### Your instructions
Output every line of the records below as a Markdown table with two columns, No. and Text. Put a running row number in No. and the line itself in Text, and leave out blank lines.
■ ■ ■
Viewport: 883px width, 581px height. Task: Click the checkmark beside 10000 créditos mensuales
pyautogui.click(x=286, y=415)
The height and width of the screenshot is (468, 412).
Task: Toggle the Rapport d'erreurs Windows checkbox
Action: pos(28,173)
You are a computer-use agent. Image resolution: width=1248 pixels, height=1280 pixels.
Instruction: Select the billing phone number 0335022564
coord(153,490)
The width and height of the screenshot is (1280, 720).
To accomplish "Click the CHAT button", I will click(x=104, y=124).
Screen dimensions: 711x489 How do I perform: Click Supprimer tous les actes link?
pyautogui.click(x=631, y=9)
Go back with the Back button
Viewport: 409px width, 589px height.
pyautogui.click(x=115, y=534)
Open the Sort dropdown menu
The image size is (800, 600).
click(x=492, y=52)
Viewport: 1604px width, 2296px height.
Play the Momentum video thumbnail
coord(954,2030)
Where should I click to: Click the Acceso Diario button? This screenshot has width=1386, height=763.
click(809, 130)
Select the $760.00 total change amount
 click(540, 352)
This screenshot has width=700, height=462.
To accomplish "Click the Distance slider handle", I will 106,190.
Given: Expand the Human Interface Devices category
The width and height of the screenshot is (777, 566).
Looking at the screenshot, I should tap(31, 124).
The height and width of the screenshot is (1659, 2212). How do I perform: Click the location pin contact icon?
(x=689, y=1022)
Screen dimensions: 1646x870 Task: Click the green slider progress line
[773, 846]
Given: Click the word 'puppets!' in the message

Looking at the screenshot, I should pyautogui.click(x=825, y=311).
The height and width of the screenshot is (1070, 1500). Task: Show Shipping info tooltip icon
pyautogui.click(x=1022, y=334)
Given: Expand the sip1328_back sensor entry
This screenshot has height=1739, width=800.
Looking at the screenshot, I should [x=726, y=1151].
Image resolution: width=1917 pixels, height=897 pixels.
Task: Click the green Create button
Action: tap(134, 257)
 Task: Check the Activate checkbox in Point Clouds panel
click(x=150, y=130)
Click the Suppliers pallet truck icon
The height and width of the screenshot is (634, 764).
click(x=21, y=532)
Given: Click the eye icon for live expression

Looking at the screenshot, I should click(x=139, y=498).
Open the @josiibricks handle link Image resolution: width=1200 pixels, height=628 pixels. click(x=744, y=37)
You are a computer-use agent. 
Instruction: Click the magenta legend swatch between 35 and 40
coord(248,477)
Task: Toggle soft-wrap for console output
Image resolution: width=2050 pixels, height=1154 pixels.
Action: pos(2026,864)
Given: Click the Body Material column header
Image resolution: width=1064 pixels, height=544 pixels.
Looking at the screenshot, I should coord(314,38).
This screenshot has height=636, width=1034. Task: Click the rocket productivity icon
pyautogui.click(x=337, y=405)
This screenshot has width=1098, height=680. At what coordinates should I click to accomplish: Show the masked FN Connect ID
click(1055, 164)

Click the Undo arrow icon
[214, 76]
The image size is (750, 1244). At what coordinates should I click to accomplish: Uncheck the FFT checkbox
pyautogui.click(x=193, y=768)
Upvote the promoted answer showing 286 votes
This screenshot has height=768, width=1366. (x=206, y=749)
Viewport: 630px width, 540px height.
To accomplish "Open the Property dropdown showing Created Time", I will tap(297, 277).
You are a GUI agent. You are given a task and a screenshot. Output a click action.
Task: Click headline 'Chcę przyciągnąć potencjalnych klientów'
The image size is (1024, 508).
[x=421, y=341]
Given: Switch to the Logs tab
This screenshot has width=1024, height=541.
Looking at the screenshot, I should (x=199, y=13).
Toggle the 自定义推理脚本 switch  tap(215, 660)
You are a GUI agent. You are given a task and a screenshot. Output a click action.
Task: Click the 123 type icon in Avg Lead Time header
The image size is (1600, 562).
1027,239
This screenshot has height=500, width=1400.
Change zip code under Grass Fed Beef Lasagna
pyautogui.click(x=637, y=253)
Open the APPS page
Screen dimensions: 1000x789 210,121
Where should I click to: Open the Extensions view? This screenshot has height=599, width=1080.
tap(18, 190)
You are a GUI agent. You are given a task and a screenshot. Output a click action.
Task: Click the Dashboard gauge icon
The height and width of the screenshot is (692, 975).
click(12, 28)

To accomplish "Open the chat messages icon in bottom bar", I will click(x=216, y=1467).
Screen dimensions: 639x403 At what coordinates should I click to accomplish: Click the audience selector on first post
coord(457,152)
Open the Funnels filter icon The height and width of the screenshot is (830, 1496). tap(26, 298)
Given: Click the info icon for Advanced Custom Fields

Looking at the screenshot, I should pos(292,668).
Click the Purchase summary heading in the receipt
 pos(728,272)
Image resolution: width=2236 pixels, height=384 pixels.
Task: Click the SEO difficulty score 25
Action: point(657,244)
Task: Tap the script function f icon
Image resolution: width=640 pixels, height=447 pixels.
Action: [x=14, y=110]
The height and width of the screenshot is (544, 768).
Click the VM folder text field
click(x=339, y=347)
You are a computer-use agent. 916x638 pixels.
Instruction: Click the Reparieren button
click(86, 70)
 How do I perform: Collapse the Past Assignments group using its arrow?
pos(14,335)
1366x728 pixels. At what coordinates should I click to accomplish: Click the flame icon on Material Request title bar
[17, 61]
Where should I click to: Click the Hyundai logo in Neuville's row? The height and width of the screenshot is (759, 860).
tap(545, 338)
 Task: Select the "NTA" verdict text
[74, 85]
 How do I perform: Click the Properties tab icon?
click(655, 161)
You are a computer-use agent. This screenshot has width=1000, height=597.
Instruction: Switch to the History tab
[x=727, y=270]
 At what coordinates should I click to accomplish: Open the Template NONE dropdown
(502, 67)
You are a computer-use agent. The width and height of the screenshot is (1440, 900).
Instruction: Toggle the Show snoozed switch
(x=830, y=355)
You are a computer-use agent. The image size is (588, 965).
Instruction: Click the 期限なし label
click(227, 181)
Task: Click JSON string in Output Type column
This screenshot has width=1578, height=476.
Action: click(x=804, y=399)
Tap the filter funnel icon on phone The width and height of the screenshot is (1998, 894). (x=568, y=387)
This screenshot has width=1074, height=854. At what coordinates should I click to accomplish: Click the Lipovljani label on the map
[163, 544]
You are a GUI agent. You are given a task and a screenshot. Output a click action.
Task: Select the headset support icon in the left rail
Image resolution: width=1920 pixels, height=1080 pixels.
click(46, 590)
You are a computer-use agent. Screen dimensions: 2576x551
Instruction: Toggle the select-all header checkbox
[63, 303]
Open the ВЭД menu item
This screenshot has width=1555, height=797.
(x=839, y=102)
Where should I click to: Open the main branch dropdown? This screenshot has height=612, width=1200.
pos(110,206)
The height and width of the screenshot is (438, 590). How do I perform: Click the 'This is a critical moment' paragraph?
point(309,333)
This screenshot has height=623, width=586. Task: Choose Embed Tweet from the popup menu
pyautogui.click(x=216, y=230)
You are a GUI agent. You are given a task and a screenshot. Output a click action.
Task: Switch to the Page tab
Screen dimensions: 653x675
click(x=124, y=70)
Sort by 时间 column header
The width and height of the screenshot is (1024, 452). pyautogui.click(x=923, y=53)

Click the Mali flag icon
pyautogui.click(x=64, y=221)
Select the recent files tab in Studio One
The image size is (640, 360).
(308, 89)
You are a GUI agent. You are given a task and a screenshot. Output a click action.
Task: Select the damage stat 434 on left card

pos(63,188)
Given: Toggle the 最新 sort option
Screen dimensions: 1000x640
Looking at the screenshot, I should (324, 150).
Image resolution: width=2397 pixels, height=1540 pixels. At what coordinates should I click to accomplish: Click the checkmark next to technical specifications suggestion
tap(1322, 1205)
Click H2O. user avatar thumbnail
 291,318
■ ■ ■
### Finished exercise
| No. | Text |
|---|---|
| 1 | Viewport: 883px width, 581px height. Task: Click the checkmark beside 10000 créditos mensuales |
| 2 | pyautogui.click(x=286, y=415) |
| 3 | The height and width of the screenshot is (468, 412). |
| 4 | Task: Toggle the Rapport d'erreurs Windows checkbox |
| 5 | Action: pos(28,173) |
| 6 | You are a computer-use agent. Image resolution: width=1248 pixels, height=1280 pixels. |
| 7 | Instruction: Select the billing phone number 0335022564 |
| 8 | coord(153,490) |
| 9 | The width and height of the screenshot is (1280, 720). |
| 10 | To accomplish "Click the CHAT button", I will click(x=104, y=124). |
| 11 | Screen dimensions: 711x489 How do I perform: Click Supprimer tous les actes link? |
| 12 | pyautogui.click(x=631, y=9) |
| 13 | Go back with the Back button |
| 14 | Viewport: 409px width, 589px height. |
| 15 | pyautogui.click(x=115, y=534) |
| 16 | Open the Sort dropdown menu |
| 17 | The image size is (800, 600). |
| 18 | click(x=492, y=52) |
| 19 | Viewport: 1604px width, 2296px height. |
| 20 | Play the Momentum video thumbnail |
| 21 | coord(954,2030) |
| 22 | Where should I click to: Click the Acceso Diario button? This screenshot has width=1386, height=763. |
| 23 | click(809, 130) |
| 24 | Select the $760.00 total change amount |
| 25 |  click(540, 352) |
| 26 | This screenshot has width=700, height=462. |
| 27 | To accomplish "Click the Distance slider handle", I will 106,190. |
| 28 | Given: Expand the Human Interface Devices category |
| 29 | The width and height of the screenshot is (777, 566). |
| 30 | Looking at the screenshot, I should tap(31, 124). |
| 31 | The height and width of the screenshot is (1659, 2212). How do I perform: Click the location pin contact icon? |
| 32 | (x=689, y=1022) |
| 33 | Screen dimensions: 1646x870 Task: Click the green slider progress line |
| 34 | [773, 846] |
| 35 | Given: Click the word 'puppets!' in the message |
| 36 | Looking at the screenshot, I should pyautogui.click(x=825, y=311). |
| 37 | The height and width of the screenshot is (1070, 1500). Task: Show Shipping info tooltip icon |
| 38 | pyautogui.click(x=1022, y=334) |
| 39 | Given: Expand the sip1328_back sensor entry |
| 40 | This screenshot has height=1739, width=800. |
| 41 | Looking at the screenshot, I should [x=726, y=1151]. |
| 42 | Image resolution: width=1917 pixels, height=897 pixels. |
| 43 | Task: Click the green Create button |
| 44 | Action: tap(134, 257) |
| 45 |  Task: Check the Activate checkbox in Point Clouds panel |
| 46 | click(x=150, y=130) |
| 47 | Click the Suppliers pallet truck icon |
| 48 | The height and width of the screenshot is (634, 764). |
| 49 | click(x=21, y=532) |
| 50 | Given: Click the eye icon for live expression |
| 51 | Looking at the screenshot, I should click(x=139, y=498). |
| 52 | Open the @josiibricks handle link Image resolution: width=1200 pixels, height=628 pixels. click(x=744, y=37) |
| 53 | You are a computer-use agent.  |
| 54 | Instruction: Click the magenta legend swatch between 35 and 40 |
| 55 | coord(248,477) |
| 56 | Task: Toggle soft-wrap for console output |
| 57 | Image resolution: width=2050 pixels, height=1154 pixels. |
| 58 | Action: pos(2026,864) |
| 59 | Given: Click the Body Material column header |
| 60 | Image resolution: width=1064 pixels, height=544 pixels. |
| 61 | Looking at the screenshot, I should coord(314,38). |
| 62 | This screenshot has height=636, width=1034. Task: Click the rocket productivity icon |
| 63 | pyautogui.click(x=337, y=405) |
| 64 | This screenshot has width=1098, height=680. At what coordinates should I click to accomplish: Show the masked FN Connect ID |
| 65 | click(1055, 164) |
| 66 | Click the Undo arrow icon |
| 67 | [214, 76] |
| 68 | The image size is (750, 1244). At what coordinates should I click to accomplish: Uncheck the FFT checkbox |
| 69 | pyautogui.click(x=193, y=768) |
| 70 | Upvote the promoted answer showing 286 votes |
| 71 | This screenshot has height=768, width=1366. (x=206, y=749) |
| 72 | Viewport: 630px width, 540px height. |
| 73 | To accomplish "Open the Property dropdown showing Created Time", I will tap(297, 277). |
| 74 | You are a GUI agent. You are given a task and a screenshot. Output a click action. |
| 75 | Task: Click headline 'Chcę przyciągnąć potencjalnych klientów' |
| 76 | The image size is (1024, 508). |
| 77 | [x=421, y=341] |
| 78 | Given: Switch to the Logs tab |
| 79 | This screenshot has width=1024, height=541. |
| 80 | Looking at the screenshot, I should (x=199, y=13). |
| 81 | Toggle the 自定义推理脚本 switch  tap(215, 660) |
| 82 | You are a GUI agent. You are given a task and a screenshot. Output a click action. |
| 83 | Task: Click the 123 type icon in Avg Lead Time header |
| 84 | The image size is (1600, 562). |
| 85 | 1027,239 |
| 86 | This screenshot has height=500, width=1400. |
| 87 | Change zip code under Grass Fed Beef Lasagna |
| 88 | pyautogui.click(x=637, y=253) |
| 89 | Open the APPS page |
| 90 | Screen dimensions: 1000x789 210,121 |
| 91 | Where should I click to: Open the Extensions view? This screenshot has height=599, width=1080. |
| 92 | tap(18, 190) |
| 93 | You are a GUI agent. You are given a task and a screenshot. Output a click action. |
| 94 | Task: Click the Dashboard gauge icon |
| 95 | The height and width of the screenshot is (692, 975). |
| 96 | click(12, 28) |
| 97 | To accomplish "Open the chat messages icon in bottom bar", I will click(x=216, y=1467). |
| 98 | Screen dimensions: 639x403 At what coordinates should I click to accomplish: Click the audience selector on first post |
| 99 | coord(457,152) |
| 100 | Open the Funnels filter icon The height and width of the screenshot is (830, 1496). tap(26, 298) |
| 101 | Given: Click the info icon for Advanced Custom Fields |
| 102 | Looking at the screenshot, I should pos(292,668). |
| 103 | Click the Purchase summary heading in the receipt |
| 104 |  pos(728,272) |
| 105 | Image resolution: width=2236 pixels, height=384 pixels. |
| 106 | Task: Click the SEO difficulty score 25 |
| 107 | Action: point(657,244) |
| 108 | Task: Tap the script function f icon |
| 109 | Image resolution: width=640 pixels, height=447 pixels. |
| 110 | Action: [x=14, y=110] |
| 111 | The height and width of the screenshot is (544, 768). |
| 112 | Click the VM folder text field |
| 113 | click(x=339, y=347) |
| 114 | You are a computer-use agent. 916x638 pixels. |
| 115 | Instruction: Click the Reparieren button |
| 116 | click(86, 70) |
| 117 |  How do I perform: Collapse the Past Assignments group using its arrow? |
| 118 | pos(14,335) |
| 119 | 1366x728 pixels. At what coordinates should I click to accomplish: Click the flame icon on Material Request title bar |
| 120 | [17, 61] |
| 121 | Where should I click to: Click the Hyundai logo in Neuville's row? The height and width of the screenshot is (759, 860). |
| 122 | tap(545, 338) |
| 123 |  Task: Select the "NTA" verdict text |
| 124 | [74, 85] |
| 125 |  How do I perform: Click the Properties tab icon? |
| 126 | click(655, 161) |
| 127 | You are a computer-use agent. This screenshot has width=1000, height=597. |
| 128 | Instruction: Switch to the History tab |
| 129 | [x=727, y=270] |
| 130 |  At what coordinates should I click to accomplish: Open the Template NONE dropdown |
| 131 | (502, 67) |
| 132 | You are a computer-use agent. The width and height of the screenshot is (1440, 900). |
| 133 | Instruction: Toggle the Show snoozed switch |
| 134 | (x=830, y=355) |
| 135 | You are a computer-use agent. The image size is (588, 965). |
| 136 | Instruction: Click the 期限なし label |
| 137 | click(227, 181) |
| 138 | Task: Click JSON string in Output Type column |
| 139 | This screenshot has width=1578, height=476. |
| 140 | Action: click(x=804, y=399) |
| 141 | Tap the filter funnel icon on phone The width and height of the screenshot is (1998, 894). (x=568, y=387) |
| 142 | This screenshot has width=1074, height=854. At what coordinates should I click to accomplish: Click the Lipovljani label on the map |
| 143 | [163, 544] |
| 144 | You are a GUI agent. You are given a task and a screenshot. Output a click action. |
| 145 | Task: Select the headset support icon in the left rail |
| 146 | Image resolution: width=1920 pixels, height=1080 pixels. |
| 147 | click(46, 590) |
| 148 | You are a computer-use agent. Screen dimensions: 2576x551 |
| 149 | Instruction: Toggle the select-all header checkbox |
| 150 | [63, 303] |
| 151 | Open the ВЭД menu item |
| 152 | This screenshot has width=1555, height=797. |
| 153 | (x=839, y=102) |
| 154 | Where should I click to: Open the main branch dropdown? This screenshot has height=612, width=1200. |
| 155 | pos(110,206) |
| 156 | The height and width of the screenshot is (438, 590). How do I perform: Click the 'This is a critical moment' paragraph? |
| 157 | point(309,333) |
| 158 | This screenshot has height=623, width=586. Task: Choose Embed Tweet from the popup menu |
| 159 | pyautogui.click(x=216, y=230) |
| 160 | You are a GUI agent. You are given a task and a screenshot. Output a click action. |
| 161 | Task: Switch to the Page tab |
| 162 | Screen dimensions: 653x675 |
| 163 | click(x=124, y=70) |
| 164 | Sort by 时间 column header |
| 165 | The width and height of the screenshot is (1024, 452). pyautogui.click(x=923, y=53) |
| 166 | Click the Mali flag icon |
| 167 | pyautogui.click(x=64, y=221) |
| 168 | Select the recent files tab in Studio One |
| 169 | The image size is (640, 360). |
| 170 | (308, 89) |
| 171 | You are a GUI agent. You are given a task and a screenshot. Output a click action. |
| 172 | Task: Select the damage stat 434 on left card |
| 173 | pos(63,188) |
| 174 | Given: Toggle the 最新 sort option |
| 175 | Screen dimensions: 1000x640 |
| 176 | Looking at the screenshot, I should (324, 150). |
| 177 | Image resolution: width=2397 pixels, height=1540 pixels. At what coordinates should I click to accomplish: Click the checkmark next to technical specifications suggestion |
| 178 | tap(1322, 1205) |
| 179 | Click H2O. user avatar thumbnail |
| 180 |  291,318 |